Beverages

Colorado C-Stores Gain Ground on Beer Sales

Measure gets further than previous similar legislation
DENVER -- Colorado's convenience store owners have taken a step toward being able to sell full-strength beer, according to a report by The Denver Business Journal. The state House Business Affairs & Labor Committee approved a measure late Wednesday that would allow c-stores of under 5,000 feet to sell an alcoholic product bigger than the reduced-strength beer that they now are limited to offering.

The 7 to 4 vote came after other bills that would have expanded alcohol sales died two straight years in legislative committees, the report said.
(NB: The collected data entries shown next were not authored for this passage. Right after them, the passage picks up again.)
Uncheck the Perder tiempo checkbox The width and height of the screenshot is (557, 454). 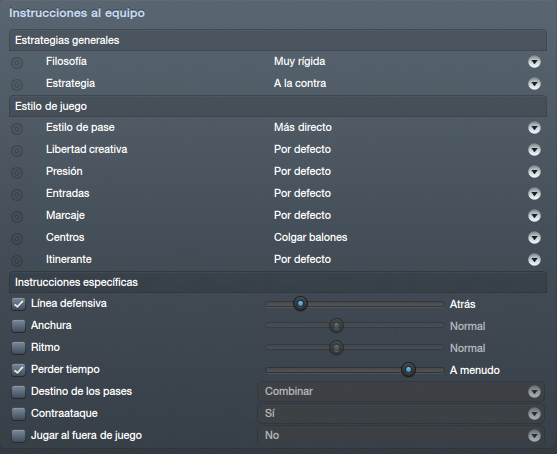[18, 370]
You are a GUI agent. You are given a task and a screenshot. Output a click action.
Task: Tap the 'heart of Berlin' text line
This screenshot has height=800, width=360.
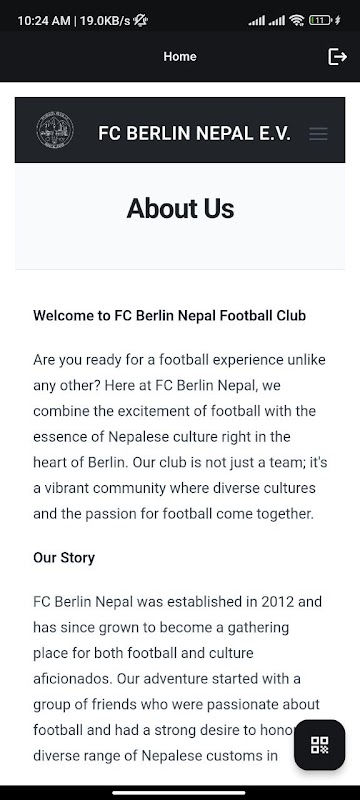[180, 463]
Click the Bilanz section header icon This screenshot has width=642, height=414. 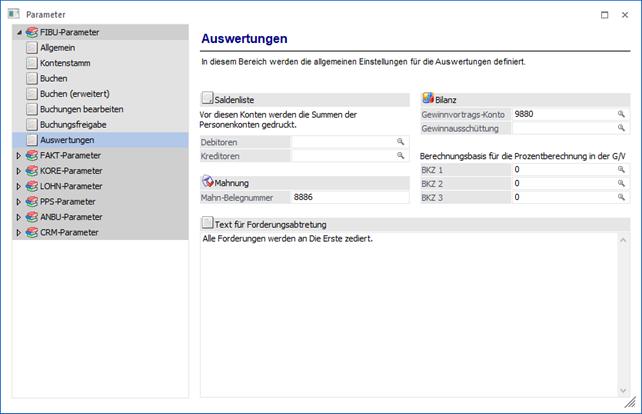pos(428,99)
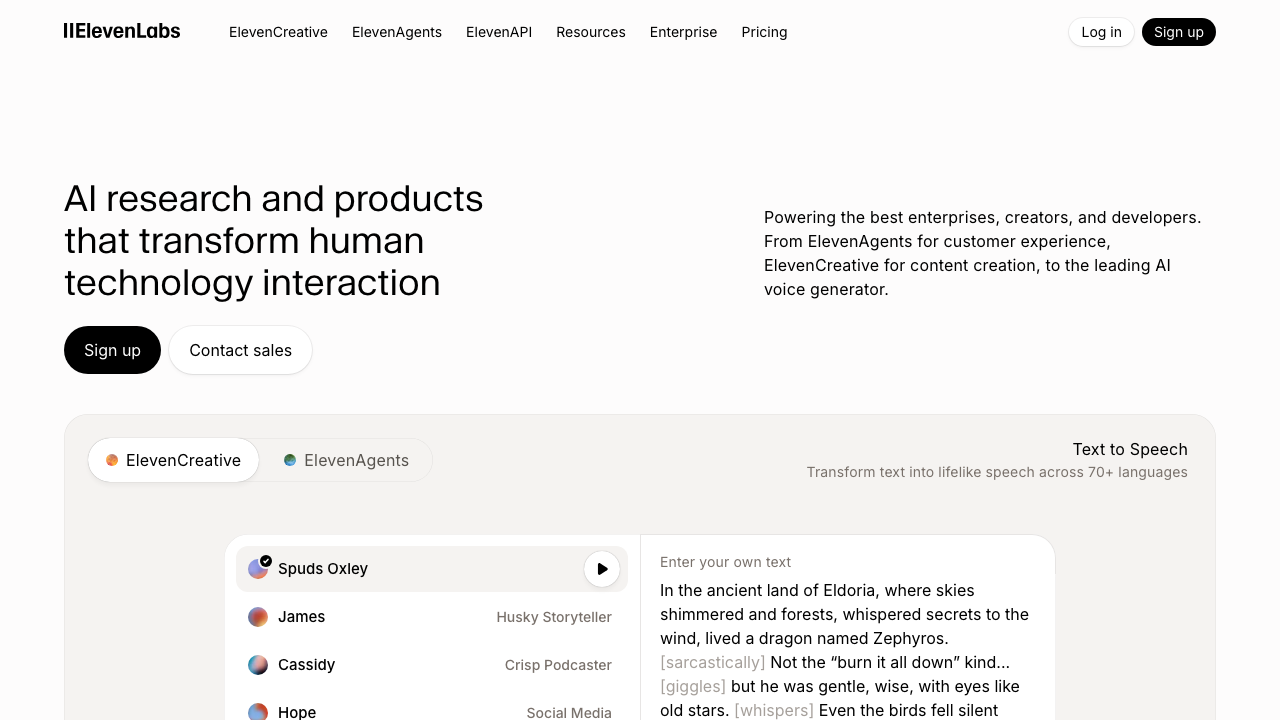Click the ElevenLabs logo
The width and height of the screenshot is (1280, 720).
coord(122,31)
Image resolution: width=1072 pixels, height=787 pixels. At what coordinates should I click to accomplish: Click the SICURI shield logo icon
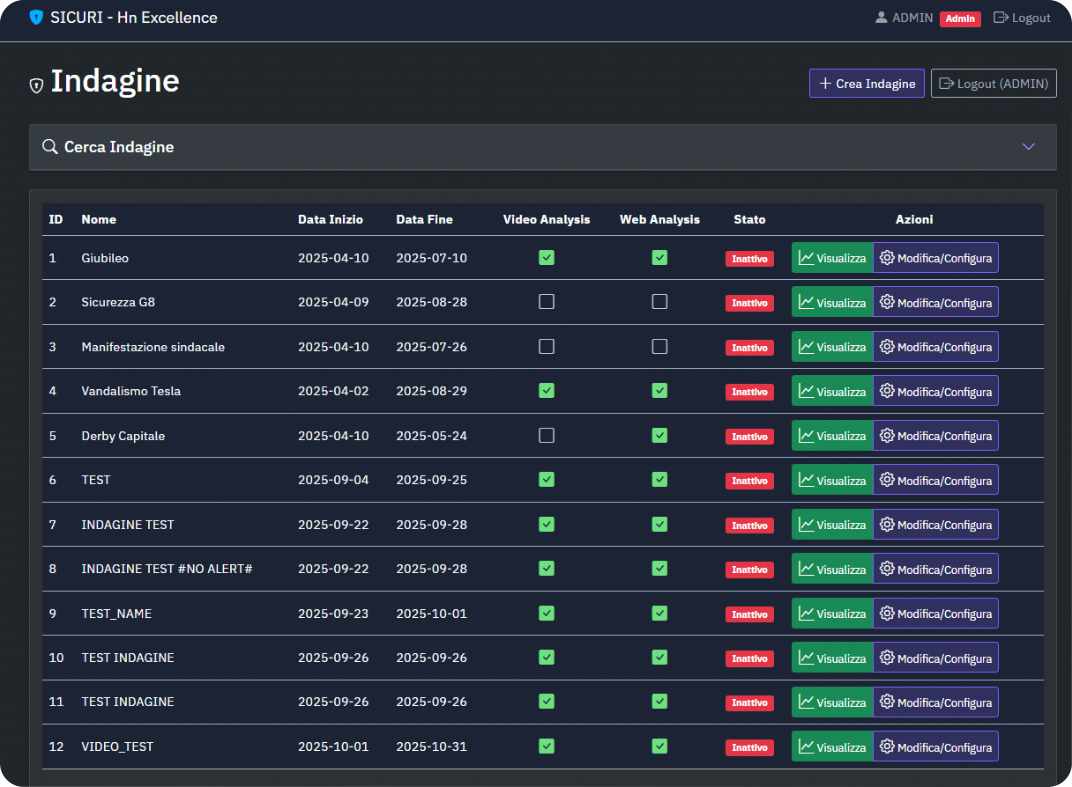[x=37, y=17]
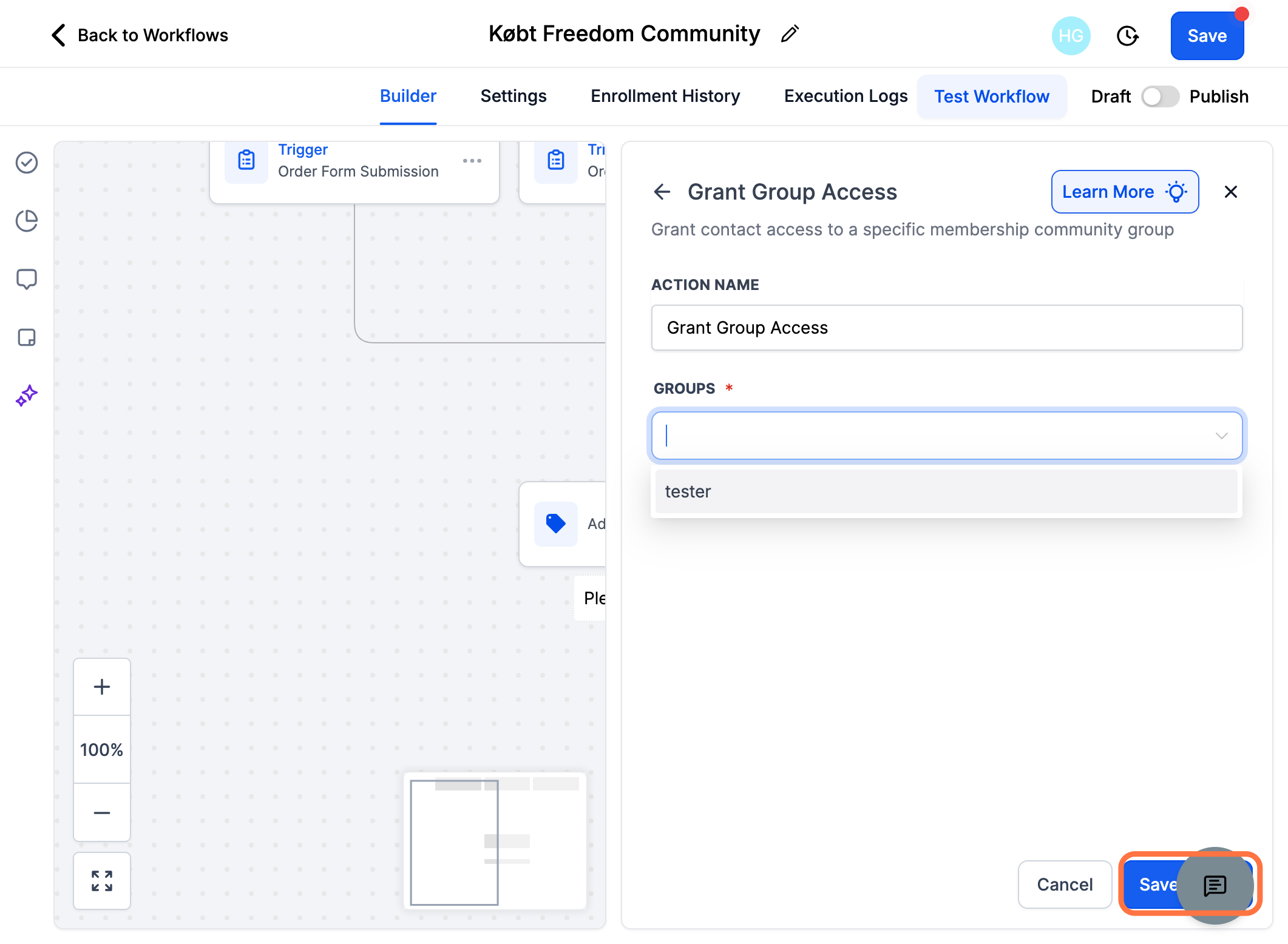Go back from Grant Group Access panel
The image size is (1288, 944).
662,192
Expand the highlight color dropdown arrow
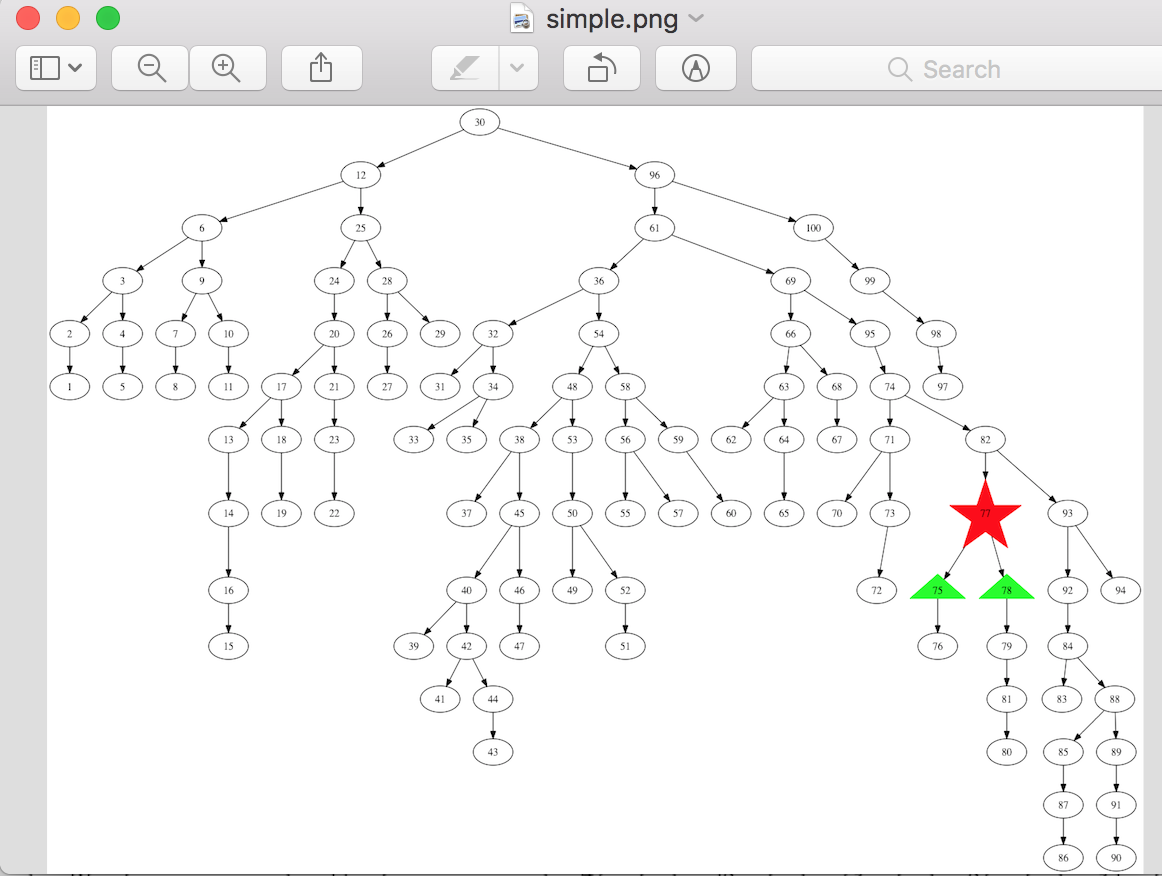The height and width of the screenshot is (876, 1162). [x=517, y=69]
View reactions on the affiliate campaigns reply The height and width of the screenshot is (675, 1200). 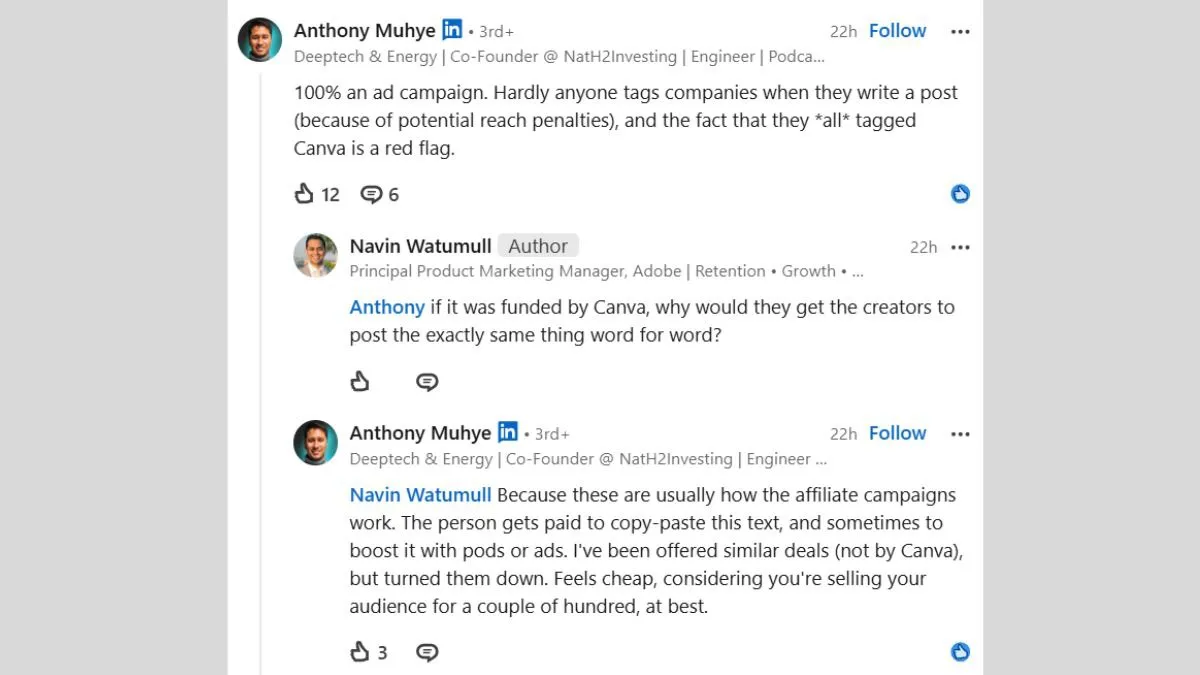pos(960,652)
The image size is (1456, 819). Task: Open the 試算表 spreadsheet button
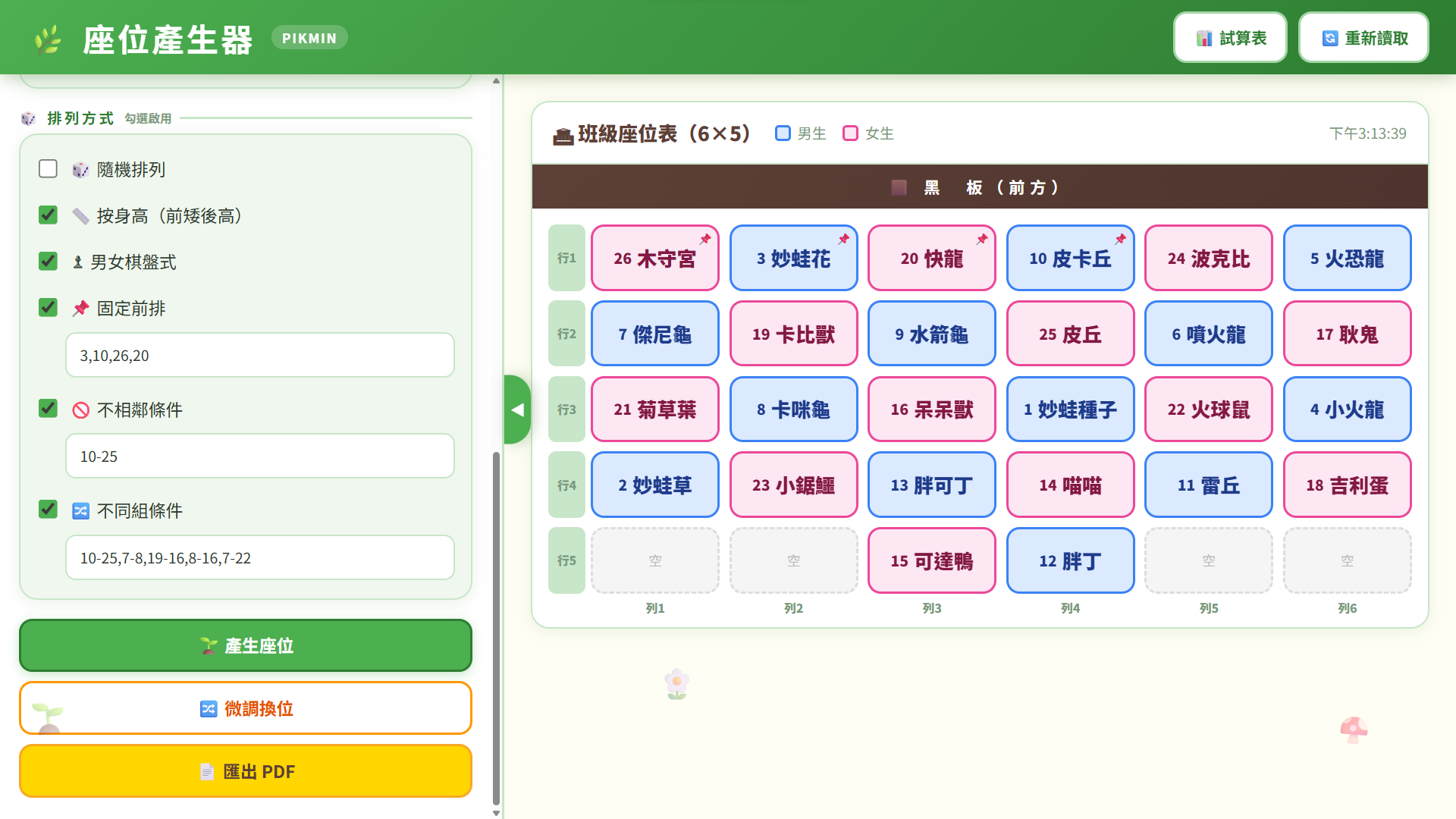point(1230,38)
Unlike its [image-nocss] predecessors, however, HB 1186, sponsored by State Representative Larry Liston, (R), does not give the same sales allowances to grocery stores, which are pushing a separate bill this year to allow them to buy liquor stores' licenses.

And it also limits c-stores to selling only full-strength beer rather than being able to offer wine or spirits to customers, said the report. Liston cited those two factors as having a big influence on a committee that rejected a bill to allow beer and wine sales at convenience and grocery stores last year by a similar margin, the newspaper said.

Committee members heard hours of testimony from craft brewers and liquor-store owners that allowing c-stores to tap into a product now available only at liquor stores will harm both of their industries and cost jobs during a recession.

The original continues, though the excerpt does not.